◆ **What this exercise asks**
[a] Reproduce everything in the grizzly bear text from "Two grizzly bears" down to "female brown bear." word for word.
[b] Answer these questions from the grizzly bear text:
(i) How many grizzlies live in or near Yellowstone National Park?
(ii) In what country have grizzlies been spotted eating the carcasses of black bears?
(iii) Up to how many hours in a day will grizzlies spend devouring moths?

A grizzly bear eats fruit in Madrid, Spain
Dani Pozo, AFP/Getty Images

More than 700 grizzlies live in or near Yellowstone National Park, which forces officials to constantly monitor how park visitors and the bears can peacefully co-exist. Because bears rummaging in food containers can lead to unwanted encounters, the park’s Grizzly & Wolf Discovery Center tests trash cans and coolers to see if they’re bear-resistant. (Nothing is truly bear-proof.) Often, a bear will use “CPR,” or jumping on a canister with its front legs, in order to make the lid pop off. Containers that can last at least 60 minutes before being opened can be advertised by their manufacturers as being appropriate for bear-inhabited environments.

3. THEY CAN CLIMB TREES.

It's a myth that grizzlies can't climb trees. Though their weight and long claws make climbing difficult [PDF], and they need support from evenly-spaced branches, grizzlies can travel vertically if they choose to.

4. THEY’LL EAT OTHER BEARS.

Two grizzly bears play in a pool at a zoo in France
Jean-Francois Monier, AFP/Getty Images

In addition to being omnivorous, grizzlies can also be classified as cannibals. They’ve been spotted eating the carcasses of black bears in Canada. Calling it a “bear-eat-bear world,” officials at Banff National Park in Alberta said the grizzlies are “opportunistic” and more than willing to devour black bears—sometimes just one-fifth their size—if the occasion calls for it. And it’s not just black bears: One study on bear eating habits published in 2017 recorded a 10-year-old male eating a 6-year-old female brown bear.

5. THEY LOVE MOTHS.

Although grizzlies enjoy eating many insects, moths are at the top of the menu. Researchers have observed that bears are willing to climb to alpine heights at Montana’s Glacier National Park in order to feast on the flying appetizers. Grizzlies will turn over rocks and spend up to 14 hours in a day devouring in excess of 40,000 moths.

6. A PAIR OF THEM ONCE LIVED ON WHITE HOUSE GROUNDS.

◆ **Study material**
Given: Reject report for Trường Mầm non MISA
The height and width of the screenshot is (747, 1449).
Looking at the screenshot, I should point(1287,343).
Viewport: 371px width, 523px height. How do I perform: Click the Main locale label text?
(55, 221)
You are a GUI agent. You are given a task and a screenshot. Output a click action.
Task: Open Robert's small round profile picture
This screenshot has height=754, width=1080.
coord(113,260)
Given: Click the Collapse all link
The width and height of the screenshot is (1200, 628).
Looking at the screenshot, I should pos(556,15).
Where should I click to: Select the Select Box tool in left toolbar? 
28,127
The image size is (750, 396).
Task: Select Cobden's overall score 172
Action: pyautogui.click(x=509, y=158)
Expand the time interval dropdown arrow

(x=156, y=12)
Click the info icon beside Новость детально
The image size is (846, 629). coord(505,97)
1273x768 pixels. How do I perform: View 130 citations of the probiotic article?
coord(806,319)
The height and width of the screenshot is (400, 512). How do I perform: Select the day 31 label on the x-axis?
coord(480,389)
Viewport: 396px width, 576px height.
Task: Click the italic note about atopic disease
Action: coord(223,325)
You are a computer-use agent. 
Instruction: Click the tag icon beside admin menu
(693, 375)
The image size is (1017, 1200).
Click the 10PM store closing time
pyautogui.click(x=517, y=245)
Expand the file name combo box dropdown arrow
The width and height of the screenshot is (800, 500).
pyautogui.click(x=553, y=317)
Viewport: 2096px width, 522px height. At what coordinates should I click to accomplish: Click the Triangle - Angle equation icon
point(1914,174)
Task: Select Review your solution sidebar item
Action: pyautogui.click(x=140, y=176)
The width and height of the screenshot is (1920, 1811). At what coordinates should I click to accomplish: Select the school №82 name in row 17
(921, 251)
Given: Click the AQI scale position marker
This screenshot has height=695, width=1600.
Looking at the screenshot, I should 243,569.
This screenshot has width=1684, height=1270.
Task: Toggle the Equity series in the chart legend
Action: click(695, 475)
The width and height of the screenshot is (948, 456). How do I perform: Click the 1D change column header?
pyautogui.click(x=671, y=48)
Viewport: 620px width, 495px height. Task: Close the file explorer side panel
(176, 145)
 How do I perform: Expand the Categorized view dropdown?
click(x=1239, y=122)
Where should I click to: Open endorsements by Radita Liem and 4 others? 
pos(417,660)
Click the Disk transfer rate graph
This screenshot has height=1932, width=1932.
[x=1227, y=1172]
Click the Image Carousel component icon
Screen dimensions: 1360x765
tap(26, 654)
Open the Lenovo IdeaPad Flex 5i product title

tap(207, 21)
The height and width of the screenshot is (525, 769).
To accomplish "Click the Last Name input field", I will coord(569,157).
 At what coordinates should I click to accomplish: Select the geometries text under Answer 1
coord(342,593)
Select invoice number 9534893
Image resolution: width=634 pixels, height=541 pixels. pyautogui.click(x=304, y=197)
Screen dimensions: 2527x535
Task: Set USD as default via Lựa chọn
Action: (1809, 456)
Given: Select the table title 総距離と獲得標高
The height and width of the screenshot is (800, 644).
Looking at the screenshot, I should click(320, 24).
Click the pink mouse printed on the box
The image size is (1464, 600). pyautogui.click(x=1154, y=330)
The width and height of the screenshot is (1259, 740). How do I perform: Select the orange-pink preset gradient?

◆ **Answers to each task**
[a]
Two grizzly bears play in a pool at a zoo in France
Jean-Francois Monier, AFP/Getty Images

In addition to being omnivorous, grizzlies can also be classified as cannibals. They’ve been spotted eating the carcasses of black bears in Canada. Calling it a “bear-eat-bear world,” officials at Banff National Park in Alberta said the grizzlies are “opportunistic” and more than willing to devour black bears—sometimes just one-fifth their size—if the occasion calls for it. And it’s not just black bears: One study on bear eating habits published in 2017 recorded a 10-year-old male eating a 6-year-old female brown bear.

[b]
(i) More than 700
(ii) Canada
(iii) Up to 14 hours